B1 — budget documented & minimal: PASS. docs/perf/deploys.md documents the per-recipe budget as deploys == 1 (base) + N_cold_deps, mapping each deploy to its justification: one base deploy shared by install→upgrade→backup→restore→custom; +1 per COLD dep (warm=0); upgrade/backup/restore add none. This matches my independent cold trace exactly. It is minimal — and correctly noted as tighter than the plan's nominal 1+1(upgrade)+N because the base deploy IS the prior-version deploy and upgrade is an in-place chaos reconcile. The doc also honestly documents the out-of-budget WC5 green-cold reseed (the completeness item I flagged in BUILDER-INBOX) and the --quick lane. No redundant deploy exists.

B2 — enforced, not just claimed: PASS. DG4.1 guard verified live in code: _record_deploy (lifecycle.py:107-117) genuinely reads+writes n+1 and is called once at the top of every deploy_app (lifecycle.py:211) — non-vacuous (if a recipe deployed twice, count=2≠expected → red). expected = 1 + deps_deployed_count with warm deps excluded (run_recipe_ci.py:982-984); RUN SUMMARY prints deploy-count = N (expect M) (:986); mismatch → overall=1 non-zero exit (:1005-1010).
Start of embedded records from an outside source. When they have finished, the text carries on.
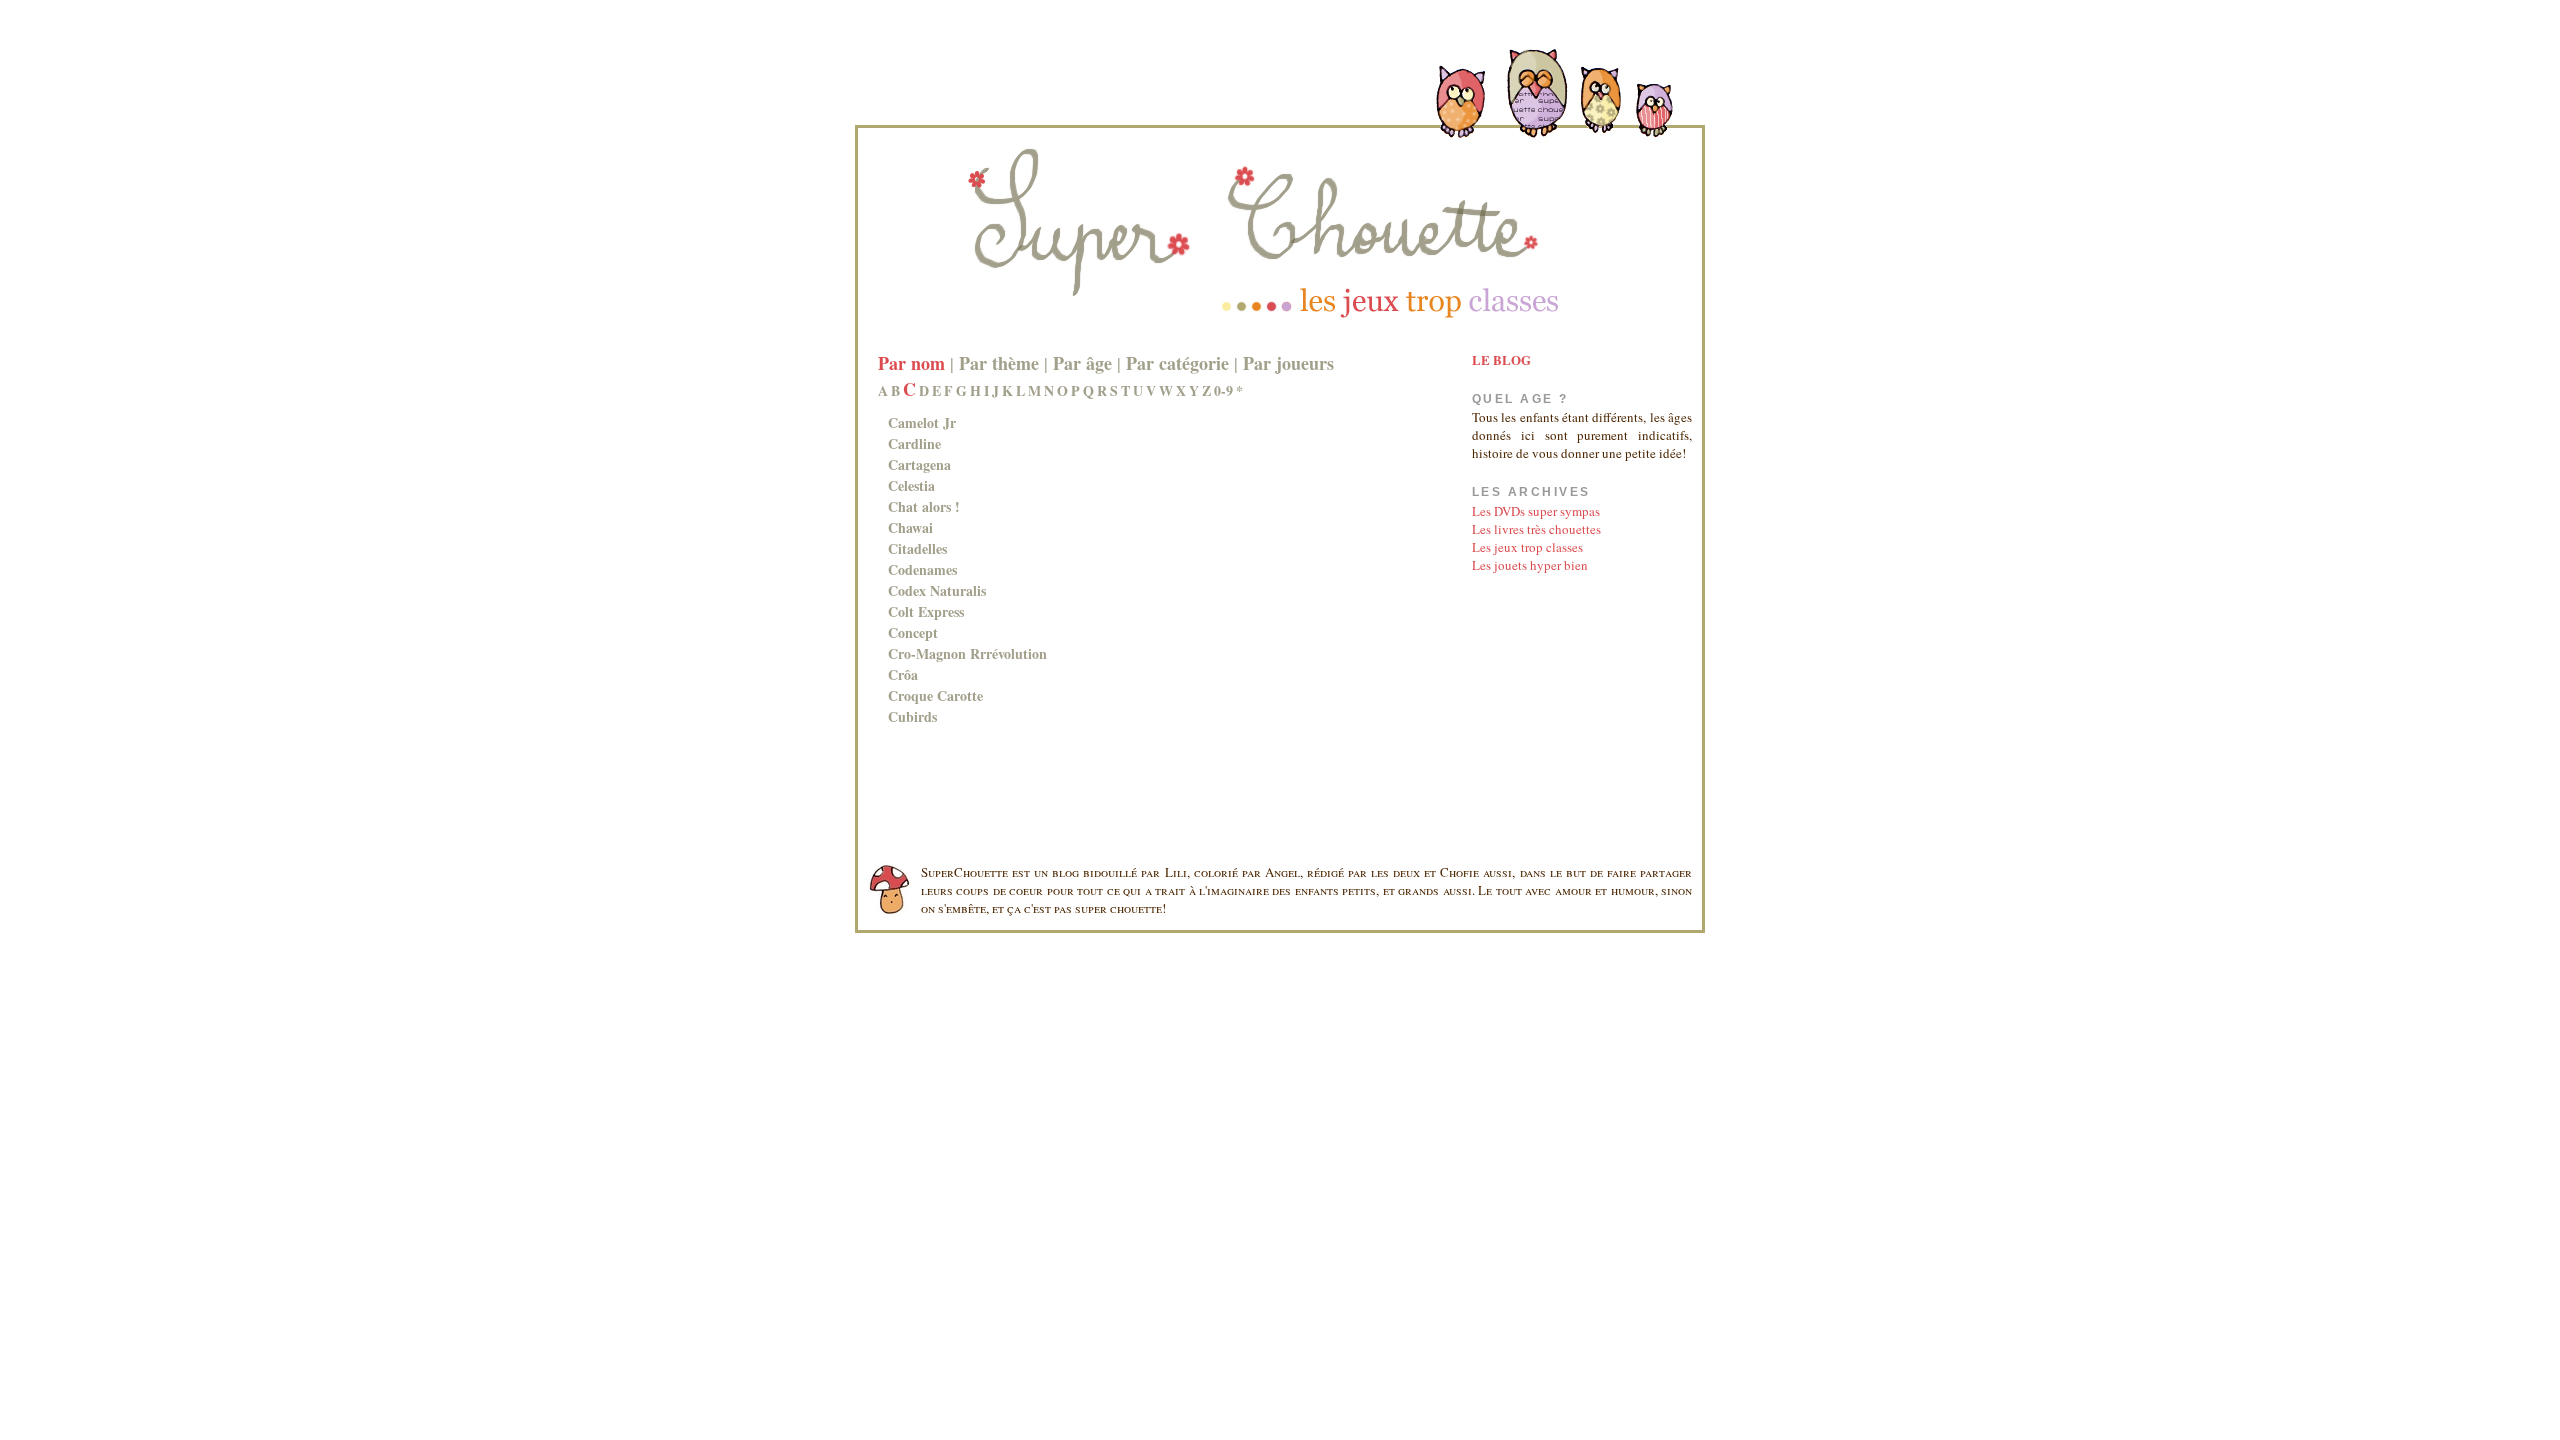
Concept (913, 632)
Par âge (1082, 363)
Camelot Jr (922, 422)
Confirmed upgrade (chaos_redeploy, lifecycle.py:418), backup/restore (perform_backup/perform_restore, generic.py:282/287) do NOT call deploy_app → not counted.

B3 — no test weakened to save a deploy: PASS. The entire Phase-2b claim is doc-onlygit show --stat edf34e3 touches only docs/, machine-docs/; zero runner/ or tests/ changes. So the harness is byte-identical to the Phase-2-verified state; nothing could have been softened to share a deploy. Confirmed positively in a real run (below): all five tiers ran their real generic+overlay assertions against the single shared deployment.
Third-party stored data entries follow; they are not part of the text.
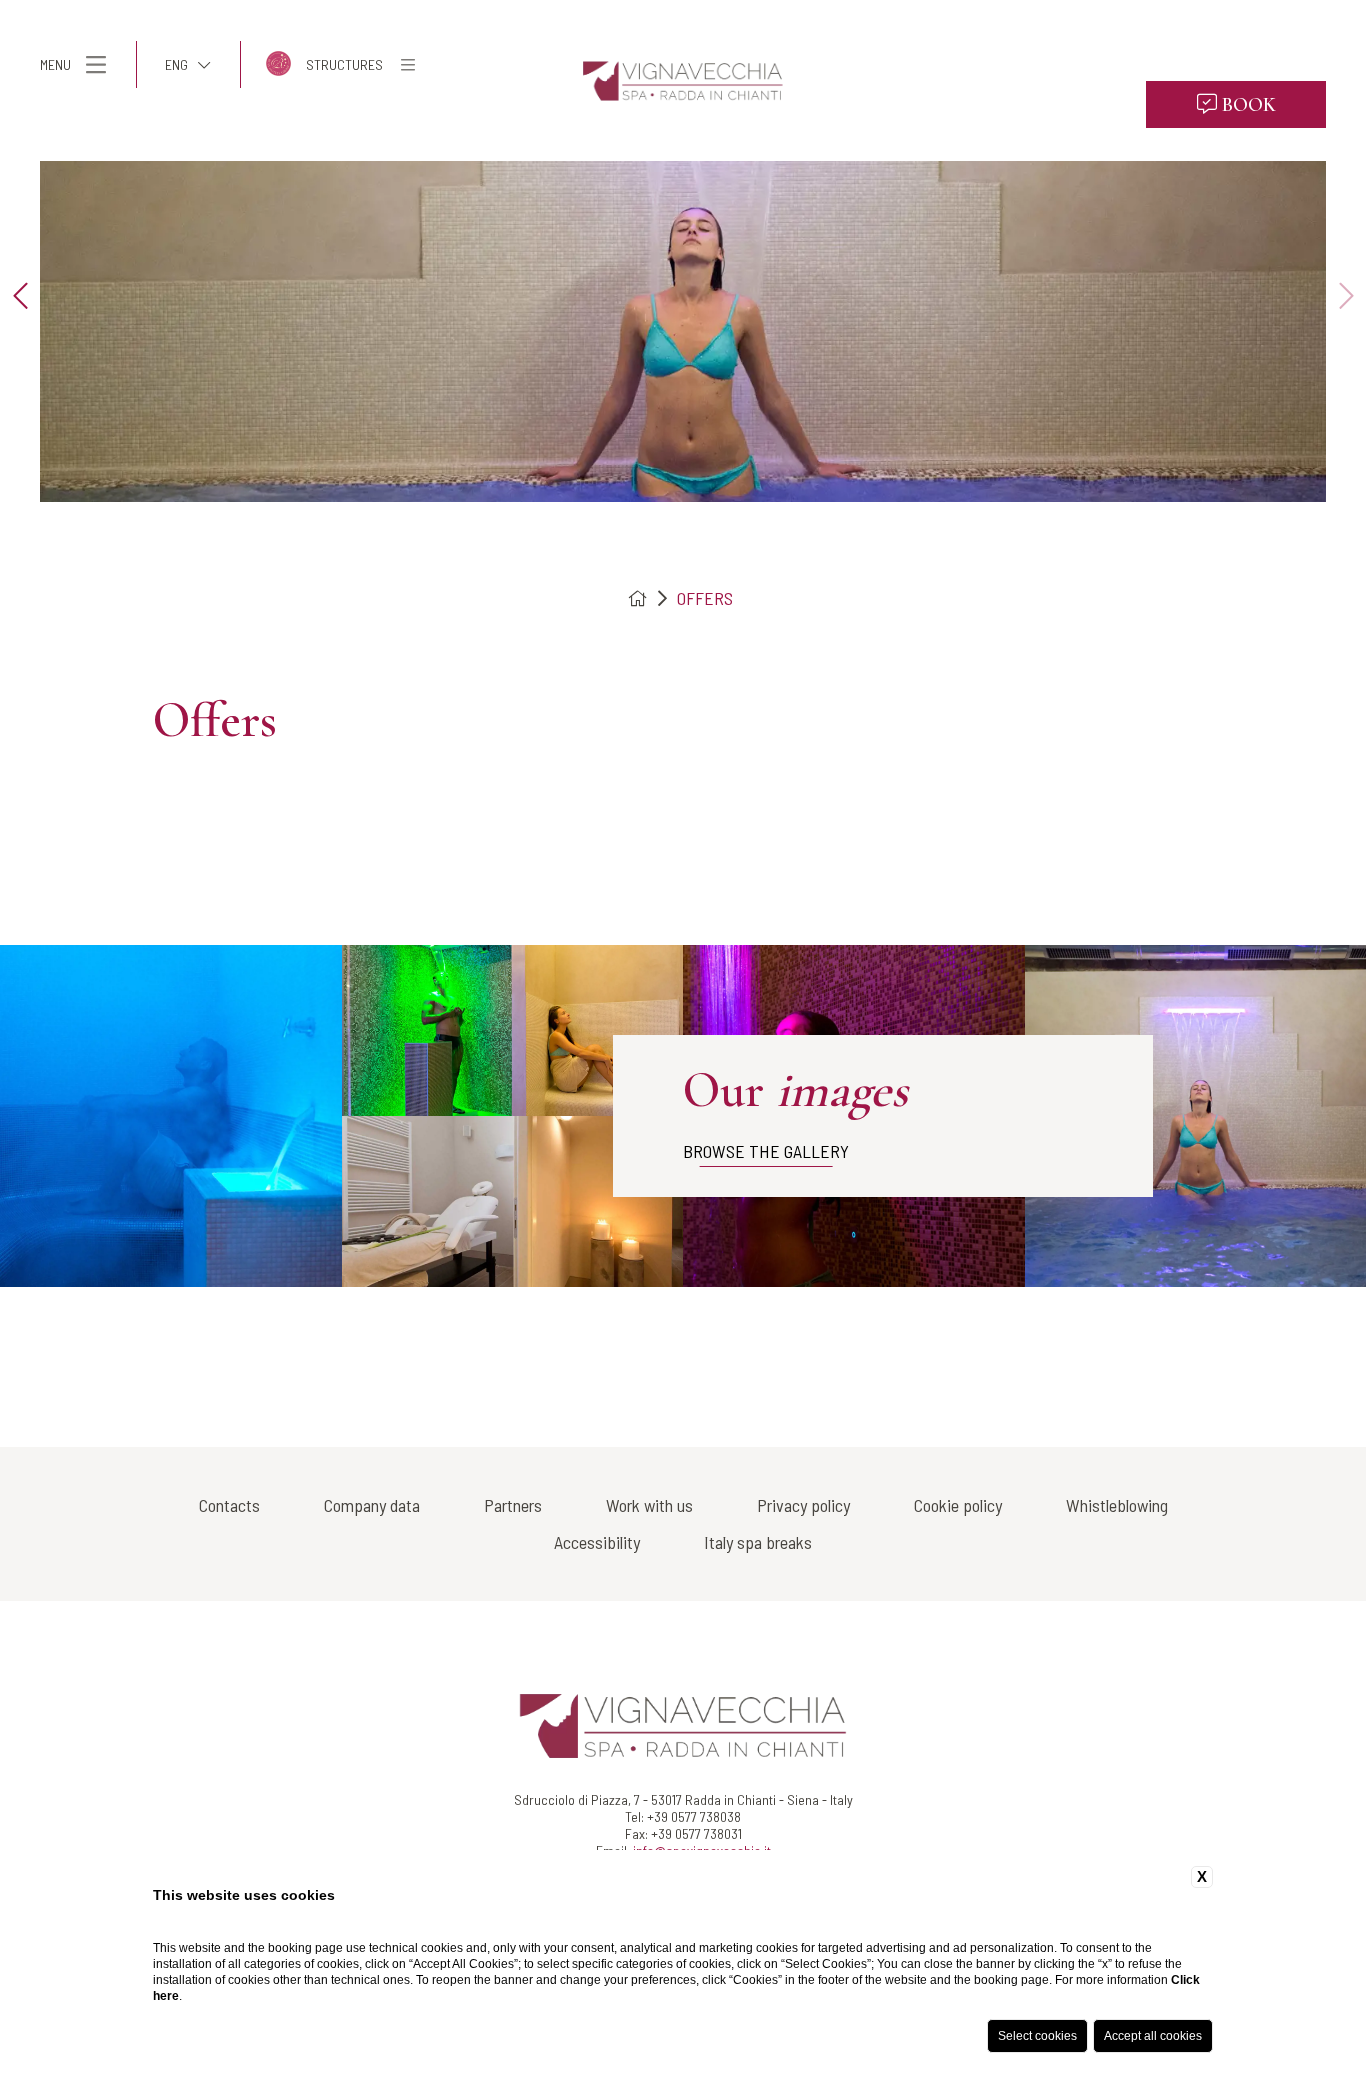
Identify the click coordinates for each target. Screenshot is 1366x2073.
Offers (705, 598)
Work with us (649, 1505)
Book (1246, 105)
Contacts (229, 1505)
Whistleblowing (1117, 1505)
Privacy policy (803, 1505)
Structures (344, 64)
B4 — recorded: PASS. docs/perf/deploys.md (90 lines) + DECISIONS.md:1137 "Phase 2b — Per-recipe deploy budget (SETTLED 2026-05-31)" pointer. States explicitly it was already minimal (no removal).

Dynamic corroboration (observed behavior, not the Builder's word):

  • No-dep, FRESH real run — cc-ci:/root/ccci-mumble-f214c.log RUN SUMMARY: deploy-count = 1 (expect 1); install/upgrade/backup/restore/custom all pass; upgrade tier ran (TIER: upgrade generic=run), backup/restore operated on the same app. One deploy, five tiers.
  • Cold-dep — my OWN prior cold verdict REVIEW-2:114,152: deploy-count = 2 (expect 2: parent + 1 dep), DEPS teardown clean (lasuite-docs + cold keycloak).
  • I deliberately did NOT launch a fresh 40-min full run: this is a doc-only, no-behavior-change confirmation gate; the "check" is "budget == 1+N_deps and is enforced," which I re-executed via an independent static re-trace + reading a genuine recent run's own RUN SUMMARY output (mumble) + my own prior observed cold verdict (lasuite-docs). That is cold acceptance against observable behavior, not trust. A fresh run would only re-print deploy-count = 1 which the mumble log already shows.

No VETO from Phase 2b. All four DoD items hold. The Builder may write ## DONE to STATUS-2b.

Sequencing note (not a blocker for this phase's DONE): Phase 2b is documented as queued behind Phase 2 ## DONE, and Phase 2 is NOT yet done (plausible Q4.7b / drone Q4.10 / Q5 remain; standing DONE VETO in REVIEW-2.md). Phase-2b DoD is independent of that and verified now. Whether to flip Phase-2b DONE before Phase-2 DONE is an operator sequencing call, not a verification gap.

Post-verdict: did not need JOURNAL-2b.